Another great link from the Merm: “Wisconsin tribal languages in danger of dying out” (from the University of Wisconsin’s student newspaper — how does she find this stuff?). The focus of the article is on Menominee, which apparently “has only 10 to 20 fluent speakers left, all of whom are elderly”; a group of linguists is helping the tribe with a language preservation project. What saddened me (besides the imminent extinction of the language, that is) was that the article didn’t mention the linguist whose name used to be indissolubly linked with Menominee, the great Leonard Bloomfield, whose book The Menomini Language is a valued denizen of my linguistics shelf. (I see from bookfinder.com that it’s going for $125 and up! Hmm… but no, that would be wrong. Unless I really need the money.) A natural place to include him would have been their statement, “Currently, there is a Lexicon, but it’s extremely hard to use and only goes from Menominee to English.” That lexicon is Bloomfield’s (edited by Charles F. Hockett, another great). I guess this is one of the consequences of the Chomskyan takeover of the field: everyone before Chomsky is forgotten.

──────────

• Stated problem 1:
Reproduce the lines of the listing exactly, starting at the line that contains "Click EMON Quit unload icon" and ending at the line that contains "click(x=437, y=227)", with both of those lines included.
• Stated problem 2:
Carry on the post about the endangered Menominee language from its last sentence.
The post on the Menominee language and the listing that follows have nothing to do with each other.

──────────

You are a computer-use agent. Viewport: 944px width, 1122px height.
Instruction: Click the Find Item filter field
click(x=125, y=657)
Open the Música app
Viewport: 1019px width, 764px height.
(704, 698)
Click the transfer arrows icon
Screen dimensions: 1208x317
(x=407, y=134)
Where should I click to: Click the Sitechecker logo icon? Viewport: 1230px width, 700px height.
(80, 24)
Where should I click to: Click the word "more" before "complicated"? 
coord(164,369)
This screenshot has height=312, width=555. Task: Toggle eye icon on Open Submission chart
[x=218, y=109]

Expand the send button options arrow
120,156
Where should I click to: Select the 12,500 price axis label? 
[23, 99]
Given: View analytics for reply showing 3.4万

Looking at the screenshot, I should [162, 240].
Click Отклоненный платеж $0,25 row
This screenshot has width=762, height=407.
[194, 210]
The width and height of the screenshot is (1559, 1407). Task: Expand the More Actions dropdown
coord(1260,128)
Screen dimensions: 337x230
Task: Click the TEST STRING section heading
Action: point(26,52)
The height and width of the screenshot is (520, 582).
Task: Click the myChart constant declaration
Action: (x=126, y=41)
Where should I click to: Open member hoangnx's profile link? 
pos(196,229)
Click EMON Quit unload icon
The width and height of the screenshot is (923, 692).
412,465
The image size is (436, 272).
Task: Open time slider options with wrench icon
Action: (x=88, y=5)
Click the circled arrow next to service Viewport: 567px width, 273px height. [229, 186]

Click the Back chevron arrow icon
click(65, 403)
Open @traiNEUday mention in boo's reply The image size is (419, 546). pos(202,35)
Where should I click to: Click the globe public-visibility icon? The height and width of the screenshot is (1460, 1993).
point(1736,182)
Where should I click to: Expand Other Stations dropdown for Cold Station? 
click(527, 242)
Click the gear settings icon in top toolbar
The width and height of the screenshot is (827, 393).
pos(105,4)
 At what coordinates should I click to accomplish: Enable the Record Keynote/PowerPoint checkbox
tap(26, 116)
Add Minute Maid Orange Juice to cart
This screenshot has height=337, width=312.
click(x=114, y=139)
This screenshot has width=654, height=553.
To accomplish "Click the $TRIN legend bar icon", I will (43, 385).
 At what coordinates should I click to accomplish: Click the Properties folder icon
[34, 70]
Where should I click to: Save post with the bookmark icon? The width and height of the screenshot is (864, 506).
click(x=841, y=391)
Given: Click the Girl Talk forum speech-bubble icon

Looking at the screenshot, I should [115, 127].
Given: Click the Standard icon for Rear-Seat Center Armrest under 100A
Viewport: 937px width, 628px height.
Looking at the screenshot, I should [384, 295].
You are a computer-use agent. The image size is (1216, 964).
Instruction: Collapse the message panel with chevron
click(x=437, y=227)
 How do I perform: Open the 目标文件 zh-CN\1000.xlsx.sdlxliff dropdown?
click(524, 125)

──────────

• Task response 1:
Click EMON Quit unload icon
The width and height of the screenshot is (923, 692).
412,465
The image size is (436, 272).
Task: Open time slider options with wrench icon
Action: (x=88, y=5)
Click the circled arrow next to service Viewport: 567px width, 273px height. [229, 186]

Click the Back chevron arrow icon
click(65, 403)
Open @traiNEUday mention in boo's reply The image size is (419, 546). pos(202,35)
Where should I click to: Click the globe public-visibility icon? The height and width of the screenshot is (1460, 1993).
point(1736,182)
Where should I click to: Expand Other Stations dropdown for Cold Station? 
click(527, 242)
Click the gear settings icon in top toolbar
The width and height of the screenshot is (827, 393).
pos(105,4)
 At what coordinates should I click to accomplish: Enable the Record Keynote/PowerPoint checkbox
tap(26, 116)
Add Minute Maid Orange Juice to cart
This screenshot has height=337, width=312.
click(x=114, y=139)
This screenshot has width=654, height=553.
To accomplish "Click the $TRIN legend bar icon", I will (43, 385).
 At what coordinates should I click to accomplish: Click the Properties folder icon
[34, 70]
Where should I click to: Save post with the bookmark icon? The width and height of the screenshot is (864, 506).
click(x=841, y=391)
Given: Click the Girl Talk forum speech-bubble icon

Looking at the screenshot, I should [115, 127].
Given: Click the Standard icon for Rear-Seat Center Armrest under 100A
Viewport: 937px width, 628px height.
Looking at the screenshot, I should [384, 295].
You are a computer-use agent. The image size is (1216, 964).
Instruction: Collapse the message panel with chevron
click(x=437, y=227)

• Task response 2:
Judging by your informed comments on Aramaic and Taiwanese, that’s a pretty formidable bookshelf you’ve got there!
That’s bookshelves, in the pluralis ad absurdum. And they’re all double-shelved, so that I have to pull out handfuls of visible books trying to find the one I see so clearly in my mind (though I may not have seen it physically in years). And I keep buying them…
I’m particularly fond of your indictment of Chomsky as an Imperialist colonizer of the comparative linguistics field. Well, maybe not Chomsky precisely, but his running-dog lackeys.
Yes, I did imagine a rich plurality of book-containers, bursting with tomes. “Bookshelf” was more of a figure of speech.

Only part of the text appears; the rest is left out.